*** Begin section ***

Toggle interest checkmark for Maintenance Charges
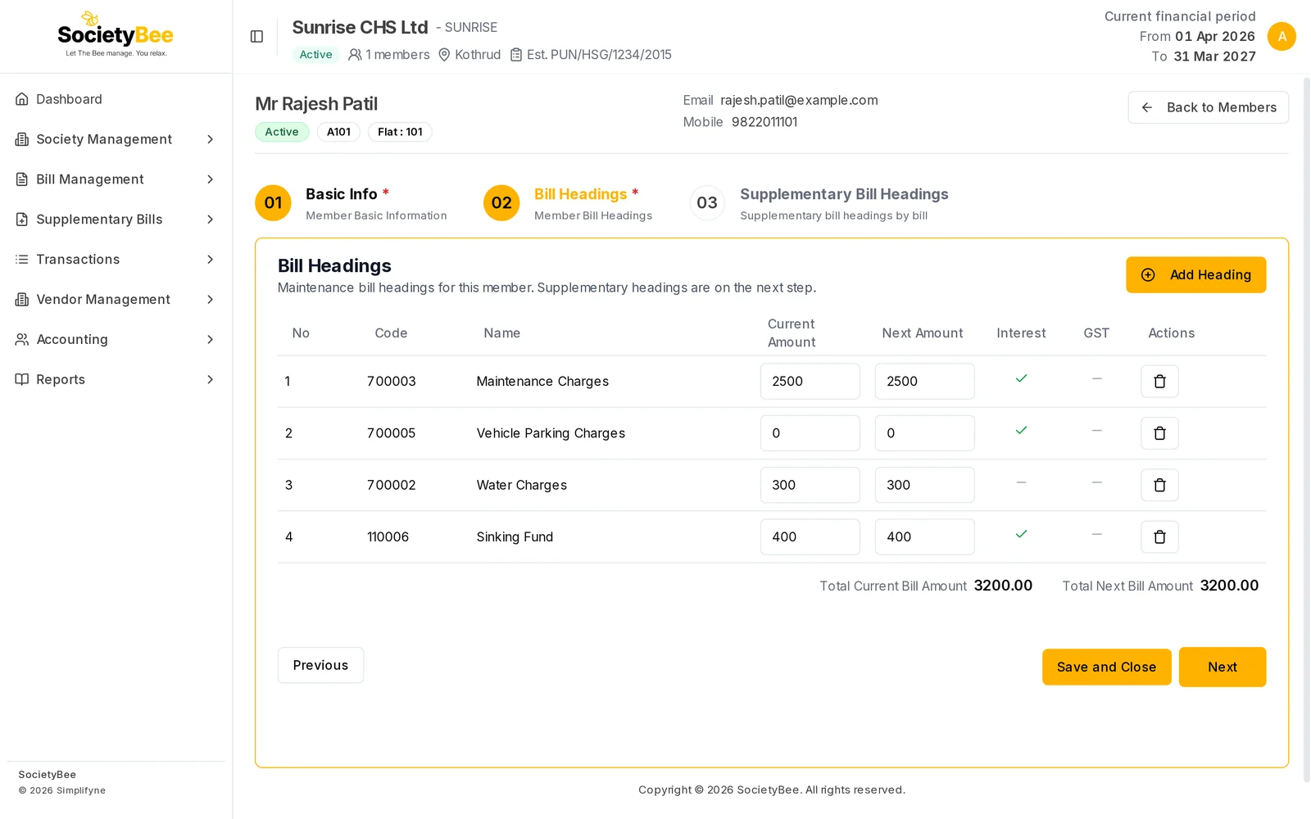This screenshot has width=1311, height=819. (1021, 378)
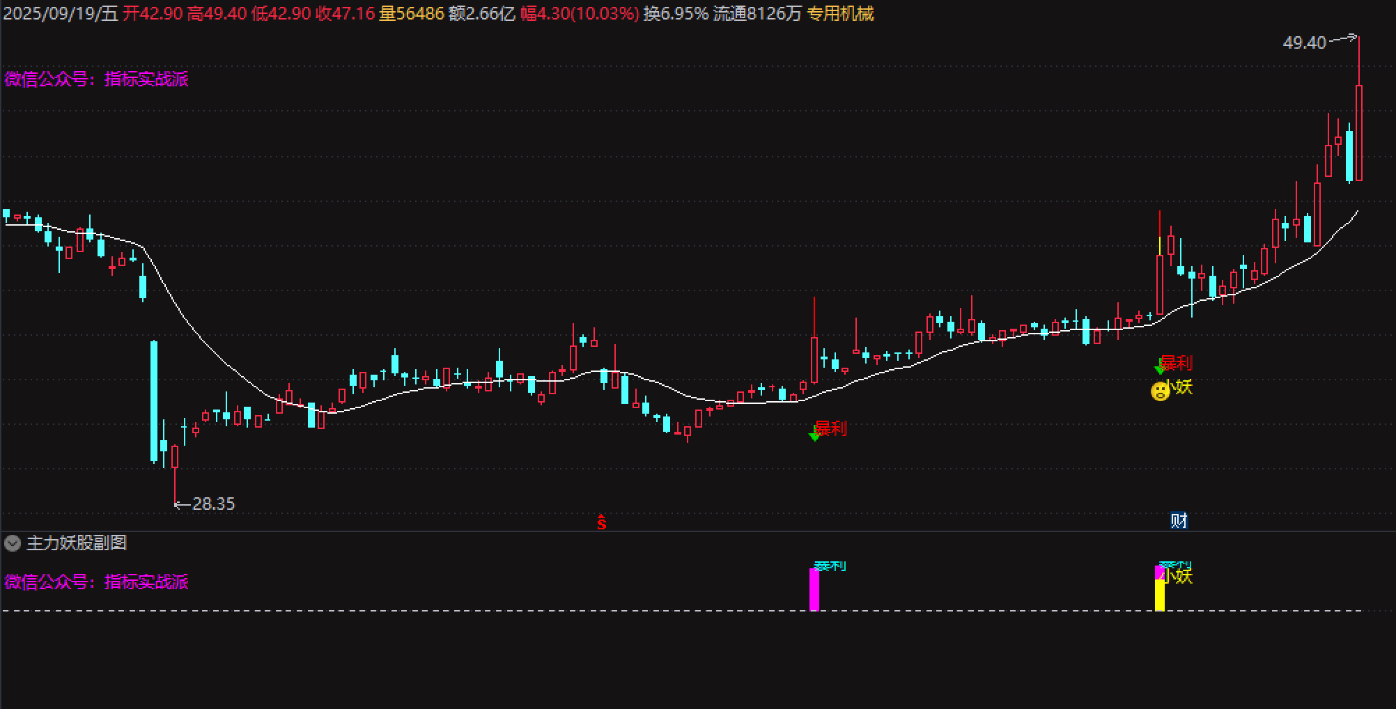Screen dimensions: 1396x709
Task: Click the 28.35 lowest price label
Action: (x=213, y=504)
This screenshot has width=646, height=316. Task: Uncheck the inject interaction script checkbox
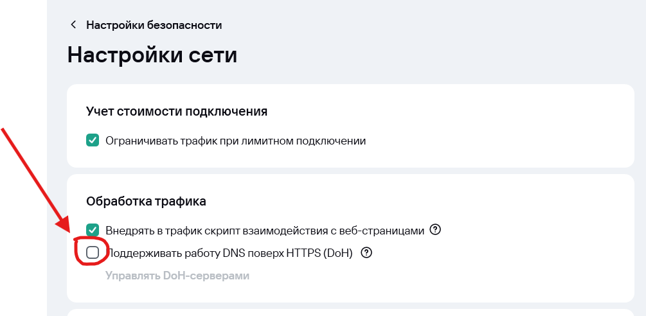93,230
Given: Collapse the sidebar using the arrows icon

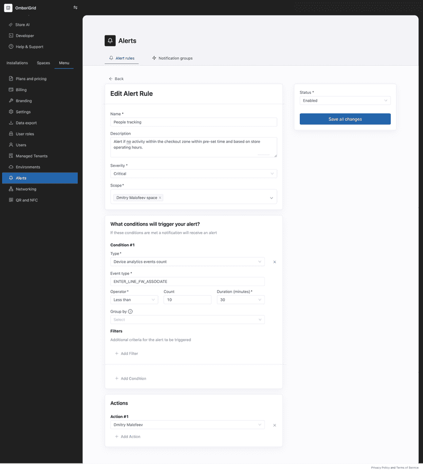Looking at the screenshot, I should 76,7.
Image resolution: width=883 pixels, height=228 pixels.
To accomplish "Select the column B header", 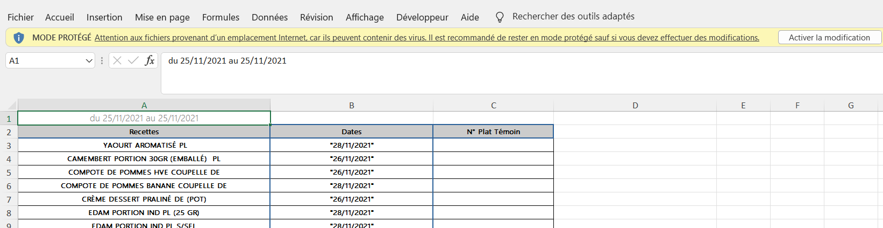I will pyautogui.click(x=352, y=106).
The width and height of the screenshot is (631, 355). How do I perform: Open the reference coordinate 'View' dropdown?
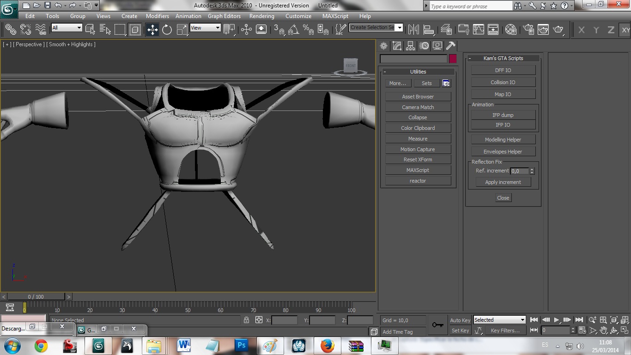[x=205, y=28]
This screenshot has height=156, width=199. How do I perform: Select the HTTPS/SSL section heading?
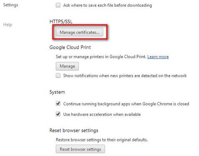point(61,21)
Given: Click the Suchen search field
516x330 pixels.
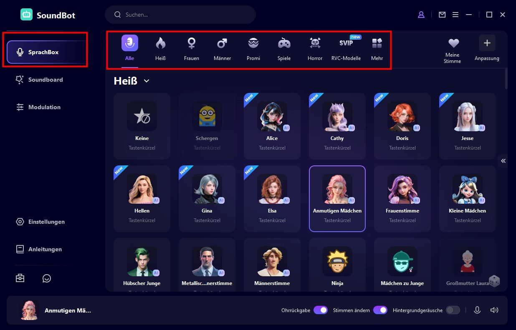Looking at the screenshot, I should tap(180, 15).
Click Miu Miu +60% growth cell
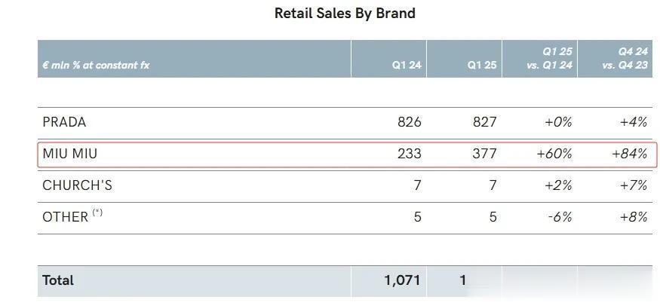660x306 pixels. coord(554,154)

*** End section ***

Copy every line exactly, from the opening line of the entries down to the line holding "Image resolution: width=883", and keep the pictures out.

» **Response to the task**
Toggle interest checkmark for Maintenance Charges
This screenshot has width=1311, height=819. (1021, 378)
Screen dimensions: 1396x709
Task: Click the 28.35 lowest price label
Action: (x=213, y=504)
This screenshot has width=646, height=316. Task: Uncheck the inject interaction script checkbox
93,230
Given: Collapse the sidebar using the arrows icon

Looking at the screenshot, I should 76,7.
Image resolution: width=883 pixels, height=228 pixels.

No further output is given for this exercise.